Mots et couleurs

textes auto-biographiques anciens et actuels, poésie, chansons, contes et nouvelles

26 juillet 2005

Anna


Anna
Originally uploaded by gelzy.
La vieille dame

Je l’ai revue après une année. Toujours aussi fine, fluette et forte. Toujours aussi aristocratique. Un peu plus tassée en avant, les cheveux blancs coupés au cordeau. Le jardin aussi fastueux de couleurs, de mélanges, d’assurance des arceaux et des massifs. Bien qu’elle prétende ne plus lui accorder autant de soins, le jardin comme elle a de beaux restes. L’expression est inconvenante. Il et Elle ne « restent » pas, ne sont pas « en reste ». Ils demeurent, là, présents, vivants … Elle a laissé tomber la superbe d’institutrice sûre de ses principes. Elle n’est plus qu’une petite fille qui s’éblouit de son jardin, de sa longévité, des surprises qu’il lui procure encore : cet arbuste à fleurs dont elle ne sait le nom, qu’elle n’a jamais vu, est venu s’implanter tout seul porté par le vent. Et précisément dans le fond du jardin pour qu’elle vienne l’admirer chaque jour en quelques pas supplémentaires, qu’elle le désigne, ravie, aux visiteurs …

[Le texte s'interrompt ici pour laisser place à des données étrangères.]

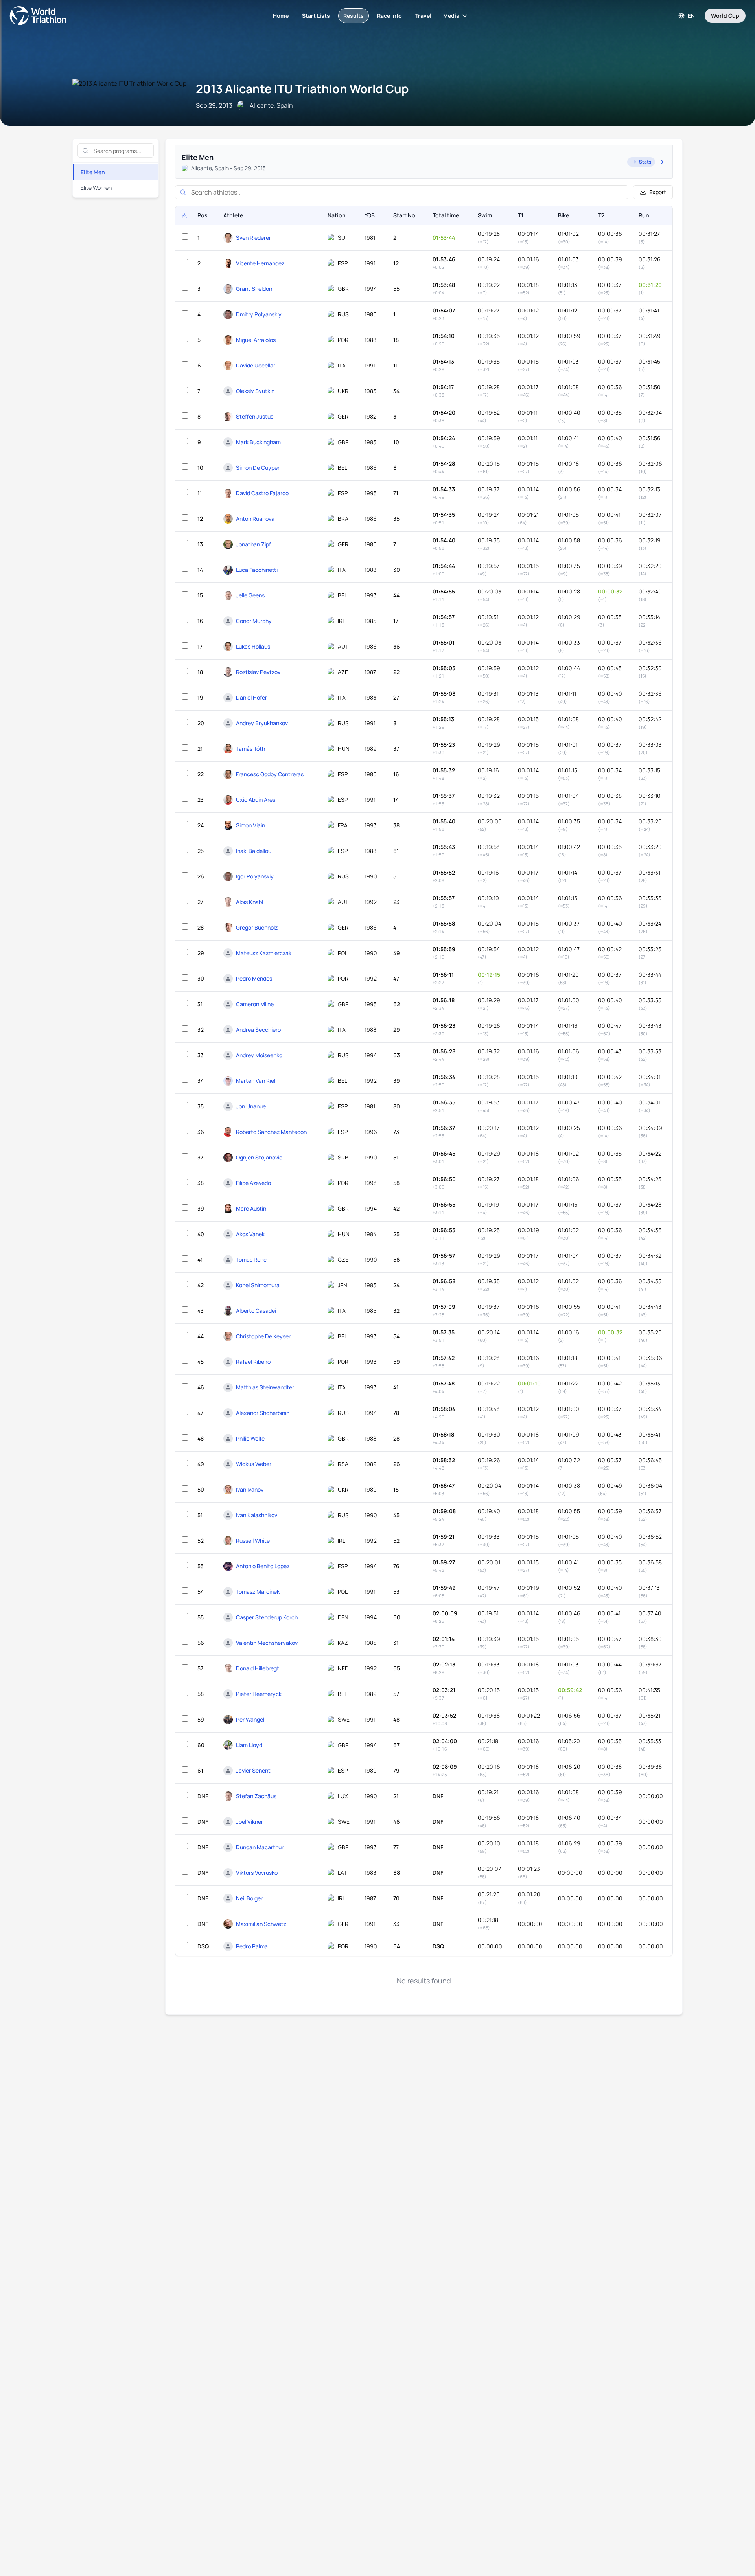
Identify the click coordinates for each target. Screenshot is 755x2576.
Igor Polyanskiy (255, 876)
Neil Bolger (249, 1898)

Dans mon rêve je longeais une chambre d’hôpital donnant sur un espace privé, le mien, où j’avais réalisé un grand tableau d’un personnage en blanc et noir couvert de signes. J’hésitais à entrer dans la chambre. La vieille dame, mère d’une amie, ne me connaissait pas. Sans doute avais-je peur aussi de cette agonie. Je l’ai aperçue qui lisait, la tête sur l’oreiller, livre tendu à ras des yeux. Rassurée, je suis repassé en sens inverse devant la porte ouverte. La vieille dame avait redressé le buste. Une femme était à ses pieds, sa fille qui courbait la tête et je savais qu’elle pleurait. La mourante caressait ses cheveux.
J’ai gardé au réveil le plus longtemps possible la douceur de ce tableau. Qui était cette mourante ? Moi, en projection ?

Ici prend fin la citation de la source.